La vita dello studente si divide tra due realtà opposte, la stanza intesa come il luogo privato dove è possibile estraniarsi e vivere un momento di raccoglimento e la città intesa come massima espressione della vita pubblica. La tesi si basa sull'idea che per favorire l'integrazione e la socializzazione è necessario vivere uno spazio a metà tra la città e l'alloggio, uno spazio vuoto ma al tempo stesso sicuro dai limiti ben definiti in cui gli studenti siano liberi di esprimere se stessi e stabilire relazioni sociali. Studiare il vuoto significa indagare l’essenza dello spazio stesso, se etimologicamente significa privo di contenuto, che non contiene nulla o assenza di qualcosa, in architettura esso rappresenta un fattore inscindibile dall'architettura stessa divenendo un elemento importante tanto quanto il pieno. Il vuoto fa parte della quotidianità dalle persone, viviamo costantemente nello spazio vuoto ed è in esso che si svolge la vita. Il vuoto è lo spazio delle infinite possibilità grazie alle sue caratteristiche di trasformabilità e adattamento in funzione dell’uso di cui ne fanno le persone, appartenendo però ad una dimensione che va oltre alla percezione sensoriale dell’uomo il vuoto può incutere timore e smarrimento, questo tipo di concezione appartiene prevalentemente alla cultura occidentale, contrariamente nella cultura orientale il concetto di vuoto è strettamente legato alla religione Taoista che trova la sua massima espressione nel giardino tradizionale Giapponese. Secondo questa visione il vuoto non è contemplabile attraverso i sensi umani, ma solo attraverso la forma che è in grado di definirne il limite.
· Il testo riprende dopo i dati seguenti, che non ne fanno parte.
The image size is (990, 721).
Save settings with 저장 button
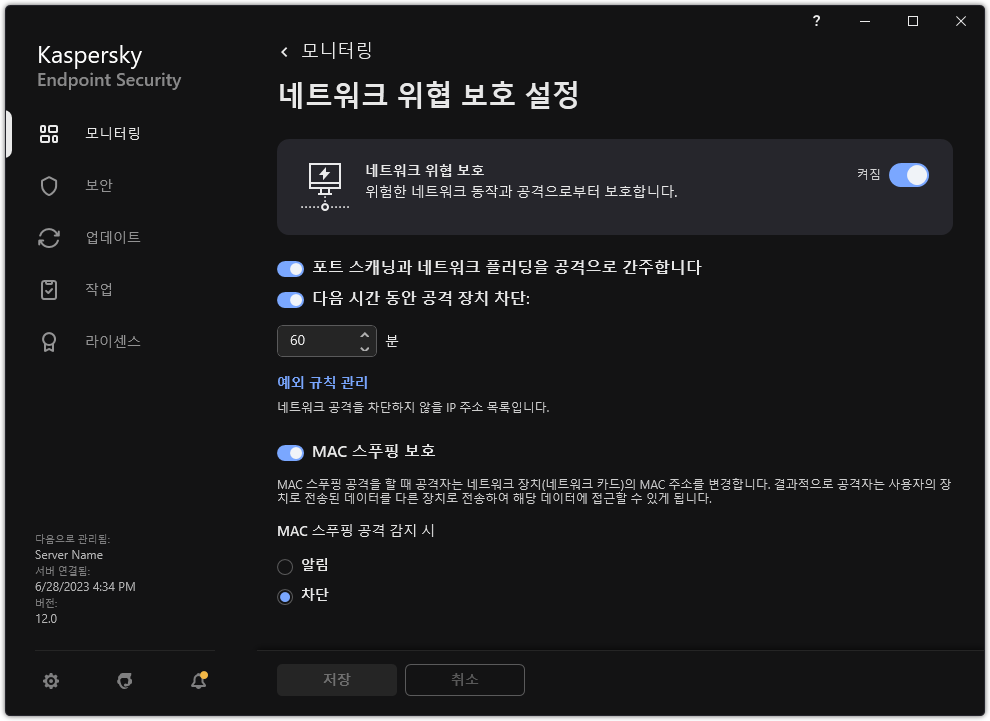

La definizione del limite è il fattore che permette la costruzione del vuoto, prendendo come riferimento le sculture di Jorge Oteiza ed Eduardo Chillida emerge come il vuoto possieda caratteristiche diverse a seconda del metodo utilizzato per ottenerlo. Oteiza definisce il vuoto tramite costruzione, generando soluzioni che escludono l’uomo dall'interno per renderlo solo spettatore, Chillida contrariamente ottiene il vuoto attraverso sottrazione di materia pretendendo la presenza umana al suo interno per completare l’opera. Analizzando il tessuto urbano della città storica emerge come lo spazio vuoto della piazza inneschi meccanismi di aggregazione di incontro e socializzazione, la sua spazialità permette di accogliere diverse attività durante la giornata costringendo le persone a muoversi per cercare quello di cui hanno bisogno, questo a causa dalla segmentazione delle varie funzioni all'interno del tessuto urbano, generando flussi e incontri casuali tra le persone e stimolando la socializzazione. La città stessa per la sua configurazione definisce un limite e rende il vuoto controllabile permettendo un certo livello di auto controllo, vedere edifici abitati e persone per le strade rende lo spazio sicuro e piacevole da vivere. Il progetto architettonico rielabora le precedenti osservazioni attraverso la progettazione di una piastra rialzata che permette di staccare il progetto dal livello della città, costruendo uno spazio aperto di uso pubblico ma allo stesso sicuro e controllato i cui limiti sono stati definiti attraverso gli edifici residenziali. La segmentazione degli edifici ha permesso di definire un centro e di distribuire le funzioni collettive alla loro base permettendo così un flusso costante di studenti attraverso lo spazio vuoto.